Nach dem Besuch der Volksschule in Chemnitz nahm er 1943 eine Lehre als Kanzleiangestellter auf, die er 1946 abschloss, nachdem sie durch den Zweiten Weltkrieg unterbrochen war. Anschließend nahm er beim Rat der Stadt Chemnitz eine Arbeit auf. Ebenfalls 1946 trat er in die SED ein. Ab 1955 war er als freischaffender Schriftsteller und Journalist tätig und gleichzeitig Redakteur der Kulturzeitschrift Blickpunkt. Arnold schrieb u. a. Romane, Erzählungen und Hörspiele und übernahm 1963 den Vorsitz des Schriftstellerverbandes des Bezirkes Karl-Marx-Stadt.
Kunstpreis „Kurt Barthel“ des Bezirkes Karl-Marx-Stadt (1962, 1969, 1972)
Ernst-Moritz-Arndt-Medaille (1972)
Aktivist der sozialistischen Arbeit
Vaterländischer Verdienstorden in Bronze (1978)
Vaterländischer Verdienstorden in Gold (1984)
Die frommen Henker von St. Marien. Erzählung, 1956.
Das letzte Urteil. Erzählung, 1958.
Tausend Hände. Erzählung, 1959.
In erster Stunde. Roman, 1961.
Die Frau an der Acht. Hörspiel, 1963.
Ein Mann namens Darluschke. Hörspiel, 1966.
Aufstand der Totgesagten. Roman, Mitteldeutscher Verlag, Halle (Saale) 1969.

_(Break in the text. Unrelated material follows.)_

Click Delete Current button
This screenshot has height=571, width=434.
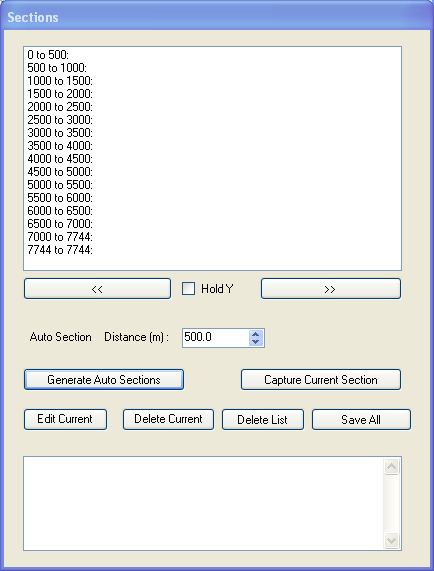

Abenteuer mit Flip-Flop. Mitteldeutscher Verlag, Halle 1970
Hieronymus Lotter. Mitteldeutscher Verlag, Halle/Leipzig 1979.
Solange du lebst. Mitteldeutscher Verlag, Halle/Leipzig 1983.
Krumhermersdorfer Hochzeitsnacht. Greifenverlag, Rudolstadt 1984.